Records of word and element locations:

%%

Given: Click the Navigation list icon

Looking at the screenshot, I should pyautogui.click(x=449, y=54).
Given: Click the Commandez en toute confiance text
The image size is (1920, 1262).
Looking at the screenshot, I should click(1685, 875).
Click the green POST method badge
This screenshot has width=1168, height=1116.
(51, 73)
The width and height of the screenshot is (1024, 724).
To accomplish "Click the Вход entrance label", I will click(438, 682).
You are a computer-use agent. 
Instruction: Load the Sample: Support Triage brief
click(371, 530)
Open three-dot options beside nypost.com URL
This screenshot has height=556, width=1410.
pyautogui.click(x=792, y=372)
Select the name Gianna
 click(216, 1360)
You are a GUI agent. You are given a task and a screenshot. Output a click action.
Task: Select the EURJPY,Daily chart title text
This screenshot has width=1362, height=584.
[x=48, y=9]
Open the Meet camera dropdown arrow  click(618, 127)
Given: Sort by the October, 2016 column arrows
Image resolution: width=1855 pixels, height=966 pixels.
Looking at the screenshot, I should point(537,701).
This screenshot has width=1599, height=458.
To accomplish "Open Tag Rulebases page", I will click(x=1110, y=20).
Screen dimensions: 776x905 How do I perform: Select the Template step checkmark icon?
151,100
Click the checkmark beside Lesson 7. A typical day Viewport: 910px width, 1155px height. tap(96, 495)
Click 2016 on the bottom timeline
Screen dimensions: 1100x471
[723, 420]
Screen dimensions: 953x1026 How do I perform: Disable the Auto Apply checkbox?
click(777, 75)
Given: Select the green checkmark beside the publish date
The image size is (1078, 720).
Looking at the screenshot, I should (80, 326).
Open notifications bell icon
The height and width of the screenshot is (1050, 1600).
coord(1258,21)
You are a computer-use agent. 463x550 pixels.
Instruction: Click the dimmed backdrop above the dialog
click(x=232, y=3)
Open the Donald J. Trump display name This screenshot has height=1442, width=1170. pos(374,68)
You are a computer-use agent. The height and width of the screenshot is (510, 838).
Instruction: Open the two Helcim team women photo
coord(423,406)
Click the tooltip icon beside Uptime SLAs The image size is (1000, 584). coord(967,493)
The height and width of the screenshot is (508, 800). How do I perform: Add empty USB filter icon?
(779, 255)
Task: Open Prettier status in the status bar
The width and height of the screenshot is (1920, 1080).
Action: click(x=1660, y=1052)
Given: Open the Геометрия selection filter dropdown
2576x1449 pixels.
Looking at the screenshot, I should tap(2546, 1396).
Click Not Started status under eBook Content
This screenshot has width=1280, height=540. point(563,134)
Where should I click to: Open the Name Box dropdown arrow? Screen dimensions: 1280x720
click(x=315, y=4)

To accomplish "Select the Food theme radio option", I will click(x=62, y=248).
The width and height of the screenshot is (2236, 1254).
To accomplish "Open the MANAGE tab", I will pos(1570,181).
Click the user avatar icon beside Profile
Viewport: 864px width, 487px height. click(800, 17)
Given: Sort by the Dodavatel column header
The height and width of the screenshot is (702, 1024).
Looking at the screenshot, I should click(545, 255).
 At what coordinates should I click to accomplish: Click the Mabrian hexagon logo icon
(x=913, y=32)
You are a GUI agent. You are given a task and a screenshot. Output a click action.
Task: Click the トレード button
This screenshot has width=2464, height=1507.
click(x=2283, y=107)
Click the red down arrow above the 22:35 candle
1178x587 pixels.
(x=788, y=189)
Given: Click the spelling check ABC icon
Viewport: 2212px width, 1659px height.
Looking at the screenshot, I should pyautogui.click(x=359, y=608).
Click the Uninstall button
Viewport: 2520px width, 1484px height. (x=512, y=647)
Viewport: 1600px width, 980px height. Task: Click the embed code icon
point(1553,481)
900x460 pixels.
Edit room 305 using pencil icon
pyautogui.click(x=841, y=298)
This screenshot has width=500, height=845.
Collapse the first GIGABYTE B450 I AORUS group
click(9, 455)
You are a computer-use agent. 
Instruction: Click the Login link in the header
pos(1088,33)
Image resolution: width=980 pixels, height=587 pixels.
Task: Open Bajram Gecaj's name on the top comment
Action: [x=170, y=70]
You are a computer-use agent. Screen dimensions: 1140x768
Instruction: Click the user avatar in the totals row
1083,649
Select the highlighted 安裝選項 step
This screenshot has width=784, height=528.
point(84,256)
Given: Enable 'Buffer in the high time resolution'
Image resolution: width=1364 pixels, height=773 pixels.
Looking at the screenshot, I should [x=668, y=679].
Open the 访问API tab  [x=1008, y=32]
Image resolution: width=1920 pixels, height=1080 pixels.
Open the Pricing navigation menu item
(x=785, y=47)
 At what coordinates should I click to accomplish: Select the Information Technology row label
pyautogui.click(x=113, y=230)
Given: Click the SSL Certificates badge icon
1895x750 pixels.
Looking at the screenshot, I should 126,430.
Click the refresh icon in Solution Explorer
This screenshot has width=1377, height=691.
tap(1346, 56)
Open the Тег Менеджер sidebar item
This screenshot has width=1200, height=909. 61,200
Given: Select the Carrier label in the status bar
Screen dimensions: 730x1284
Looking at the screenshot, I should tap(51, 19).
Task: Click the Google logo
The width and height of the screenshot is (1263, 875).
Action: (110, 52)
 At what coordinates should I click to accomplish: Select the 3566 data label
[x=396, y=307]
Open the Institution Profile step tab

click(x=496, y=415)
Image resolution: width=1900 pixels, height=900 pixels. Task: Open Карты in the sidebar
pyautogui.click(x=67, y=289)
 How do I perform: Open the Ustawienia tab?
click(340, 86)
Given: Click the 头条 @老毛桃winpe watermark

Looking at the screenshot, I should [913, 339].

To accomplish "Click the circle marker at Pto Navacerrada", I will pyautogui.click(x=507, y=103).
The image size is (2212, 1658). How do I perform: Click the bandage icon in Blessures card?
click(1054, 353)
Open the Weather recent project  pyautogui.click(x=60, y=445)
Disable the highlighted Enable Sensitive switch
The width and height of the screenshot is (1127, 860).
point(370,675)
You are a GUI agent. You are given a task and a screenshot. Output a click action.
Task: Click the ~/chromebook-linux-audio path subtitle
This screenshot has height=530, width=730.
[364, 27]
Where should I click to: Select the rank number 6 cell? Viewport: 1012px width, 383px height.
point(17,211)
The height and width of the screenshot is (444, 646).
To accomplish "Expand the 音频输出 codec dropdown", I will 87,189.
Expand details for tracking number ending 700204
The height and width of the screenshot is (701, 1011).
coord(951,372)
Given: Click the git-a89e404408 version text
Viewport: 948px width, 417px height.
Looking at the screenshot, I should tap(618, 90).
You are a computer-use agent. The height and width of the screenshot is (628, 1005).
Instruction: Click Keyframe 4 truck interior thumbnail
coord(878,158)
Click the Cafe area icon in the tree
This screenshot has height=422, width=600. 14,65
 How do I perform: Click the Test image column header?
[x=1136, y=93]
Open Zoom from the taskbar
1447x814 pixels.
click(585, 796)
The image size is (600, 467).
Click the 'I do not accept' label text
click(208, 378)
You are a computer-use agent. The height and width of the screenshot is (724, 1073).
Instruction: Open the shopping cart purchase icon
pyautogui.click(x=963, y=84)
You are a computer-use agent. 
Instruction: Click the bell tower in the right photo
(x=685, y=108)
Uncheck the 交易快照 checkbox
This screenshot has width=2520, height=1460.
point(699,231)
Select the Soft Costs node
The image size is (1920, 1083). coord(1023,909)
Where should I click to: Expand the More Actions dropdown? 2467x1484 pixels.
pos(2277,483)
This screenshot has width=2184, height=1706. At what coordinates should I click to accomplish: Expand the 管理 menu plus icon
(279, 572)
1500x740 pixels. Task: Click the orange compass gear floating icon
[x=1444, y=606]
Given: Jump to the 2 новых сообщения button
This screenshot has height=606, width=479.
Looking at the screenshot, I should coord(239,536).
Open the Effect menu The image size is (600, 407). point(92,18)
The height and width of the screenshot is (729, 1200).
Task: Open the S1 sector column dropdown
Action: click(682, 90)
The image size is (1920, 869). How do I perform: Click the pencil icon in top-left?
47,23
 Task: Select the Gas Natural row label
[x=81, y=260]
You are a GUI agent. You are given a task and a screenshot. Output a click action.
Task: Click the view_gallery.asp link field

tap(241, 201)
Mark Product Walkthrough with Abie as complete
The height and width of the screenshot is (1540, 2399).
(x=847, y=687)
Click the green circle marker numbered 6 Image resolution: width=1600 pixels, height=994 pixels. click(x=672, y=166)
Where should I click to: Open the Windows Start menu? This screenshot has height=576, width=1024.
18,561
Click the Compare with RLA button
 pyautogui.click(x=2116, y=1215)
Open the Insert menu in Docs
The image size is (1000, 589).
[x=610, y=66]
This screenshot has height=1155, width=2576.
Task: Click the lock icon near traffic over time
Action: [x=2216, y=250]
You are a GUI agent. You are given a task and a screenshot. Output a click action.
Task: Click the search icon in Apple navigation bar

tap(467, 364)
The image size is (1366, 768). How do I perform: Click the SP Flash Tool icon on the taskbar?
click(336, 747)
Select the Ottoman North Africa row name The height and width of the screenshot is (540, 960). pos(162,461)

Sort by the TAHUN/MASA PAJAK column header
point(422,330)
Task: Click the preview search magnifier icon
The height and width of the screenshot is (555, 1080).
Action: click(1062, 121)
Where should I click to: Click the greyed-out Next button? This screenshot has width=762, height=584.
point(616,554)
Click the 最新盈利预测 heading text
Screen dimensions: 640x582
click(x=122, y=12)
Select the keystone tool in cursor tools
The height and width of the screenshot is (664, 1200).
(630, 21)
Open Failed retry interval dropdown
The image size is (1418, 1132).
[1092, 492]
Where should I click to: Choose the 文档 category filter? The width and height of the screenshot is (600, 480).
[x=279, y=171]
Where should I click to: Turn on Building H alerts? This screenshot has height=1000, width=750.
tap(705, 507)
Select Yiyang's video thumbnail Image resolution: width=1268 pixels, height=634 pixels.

%%

** THE TASK **
Arrange the lines of the records from the one containing "Given: Click the spelling check ABC icon" through the one containing "(x=785, y=47)", both included, as a Markdown table with the columns Row and Line. Leave out any blank lines.

** RESULT **
| Row | Line |
|---|---|
| 1 | Given: Click the spelling check ABC icon |
| 2 | Viewport: 2212px width, 1659px height. |
| 3 | Looking at the screenshot, I should pyautogui.click(x=359, y=608). |
| 4 | Click the Uninstall button |
| 5 | Viewport: 2520px width, 1484px height. (x=512, y=647) |
| 6 | Viewport: 1600px width, 980px height. Task: Click the embed code icon |
| 7 | point(1553,481) |
| 8 | 900x460 pixels. |
| 9 | Edit room 305 using pencil icon |
| 10 | pyautogui.click(x=841, y=298) |
| 11 | This screenshot has width=500, height=845. |
| 12 | Collapse the first GIGABYTE B450 I AORUS group |
| 13 | click(9, 455) |
| 14 | You are a computer-use agent.  |
| 15 | Instruction: Click the Login link in the header |
| 16 | pos(1088,33) |
| 17 | Image resolution: width=980 pixels, height=587 pixels. |
| 18 | Task: Open Bajram Gecaj's name on the top comment |
| 19 | Action: [x=170, y=70] |
| 20 | You are a computer-use agent. Screen dimensions: 1140x768 |
| 21 | Instruction: Click the user avatar in the totals row |
| 22 | 1083,649 |
| 23 | Select the highlighted 安裝選項 step |
| 24 | This screenshot has width=784, height=528. |
| 25 | point(84,256) |
| 26 | Given: Enable 'Buffer in the high time resolution' |
| 27 | Image resolution: width=1364 pixels, height=773 pixels. |
| 28 | Looking at the screenshot, I should [x=668, y=679]. |
| 29 | Open the 访问API tab  [x=1008, y=32] |
| 30 | Image resolution: width=1920 pixels, height=1080 pixels. |
| 31 | Open the Pricing navigation menu item |
| 32 | (x=785, y=47) |